MO KENNEY
MO KENNEY
“Balancing folksiness and metallic edges with instinctual melodic power pop, Mo Kenney strikes a blow for variation throughout. Folk, pop, scuzzy rock – they are clearly poised and ready to pounce.” IRISH TIMES
On their fifth studio album, From Nowhere, Mo Kenney embraces the textures of ambiguity and the rich blur of being, failing, and becoming. As they shift through lush arrangements that touch on dreamy folk, sparse alt-country, and warm, hazed-out lo-fi pop, everything is up for interpretation and nothing is fixed. In their lyrics, Kenney opts instead to defy definition, making room for non-linear and fragmentary sentiments that challenge their own feelings about personal growth, acknowledge the slippery and shadowy nature of memory, and build love songs that conjure the bonds of friendship just as much as they hint at romance.
They evade easiness right from the start in the glowing chorus of opening track “Bad Times,” admitting, over sparse piano and despite 4 years of sobriety: “I know it ain’t right, but I miss the bad times sometimes.”
“I sort of thought that getting sober was going to fix all my problems with relationships, and then I would just be fine,” Kenney laughs. “Drinking was causing all the issues I was having, but it was just the tip of the iceberg; quitting made all my problems more clear but didn’t resolve any of them.”
Kenney’s subsequent investigations into the root causes of their interpersonal dramas obscured nearly as much as they revealed, encouraging acceptance but also emphasizing the frequently frustrating uncertainty and temporality of things. From Nowhere occupies that liminal and trepidatious time when one is compelled to move but unsure where they might be headed. The driving “Evening Dream” has all the hallmarks of a post-summer come-down as Kenney reminisces about the nebulous feelings of flings: “Bathing in the pale green light, no thought of what goes on outside,” they sing. “No thought of what it all might mean, it doesn’t have to meet a thing.” On the darker sounding “Signs of Life,” they address an unbearable and obscure fissure; with the title track, they recall a loss of innocence in idyllic rural Nova Scotia, mixing sun-kissed organ with cryptic, unsettling choruses.
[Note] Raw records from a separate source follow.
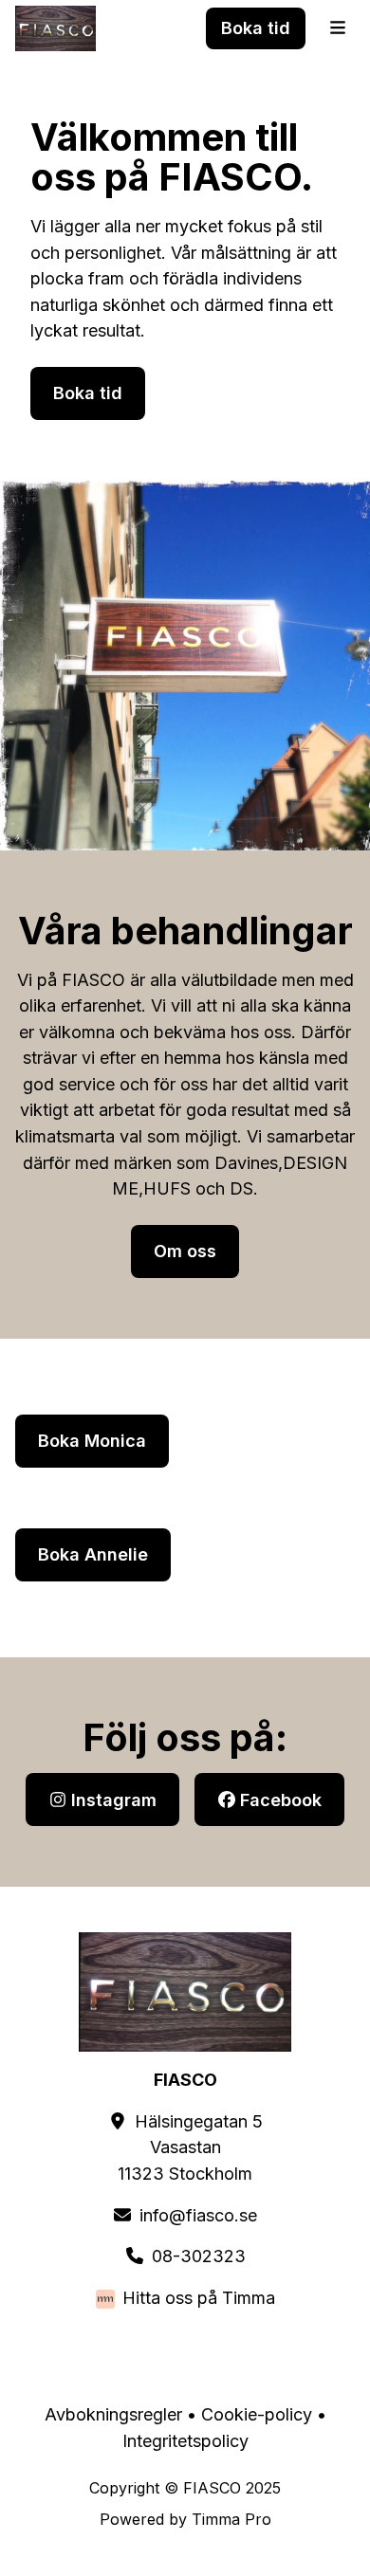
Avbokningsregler (113, 2414)
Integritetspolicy (185, 2441)
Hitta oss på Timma (198, 2298)
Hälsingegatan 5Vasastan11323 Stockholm (190, 2147)
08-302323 (199, 2256)
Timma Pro (231, 2519)
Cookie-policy (256, 2414)
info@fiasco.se (198, 2215)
With the stark and devastating pairing of “Honey Come Home” and “Self Doubt,” Kenney makes it clear that there’s no glory or revelation in sitting with your feelings. While the former distills the loneliness and alienation of a partner’s absence, the latter finds Kenney struggling with the crippling second-guessing that can accompany certain acute kinds of clarity as they barely raise their voice above a whisper in what sounds like the saddest honky-tonk on Earth. Through the hazy atmospheres of “That’s Not Me,” they conjure a slow motion crawl through a dim club and question their identity. And the similarly unhurried “With You” delivers a crushing post-mortem about a relationship that, despite its sweetness, just didn’t work.
From Nowhere‘s intimate subject matter was handled with deft hands by some of Keney’s nearest and dearest collaborators—Joel Plaskett, Rose Cousins, Victoria Cameron, Siobhan Martin, and Jordan Murphy—and recorded, mixed, and engineered by Thomas Stajcer at Plaskett’s Fang Studios in Dartmouth, Nova Scotia.
In contrast to its heavy predecessors, the airy “Love You Better” offers a featherweight finale to From Nowhere; in earthy reverie, Kenney acknowledges their past failures and that they’re not always going to get it right, but resolves to do the only thing they can: keep trying. “Staring at the ceiling, trying to find the meaning,” they sing over eddying acoustic guitar. “Put it all together; I will love you better.”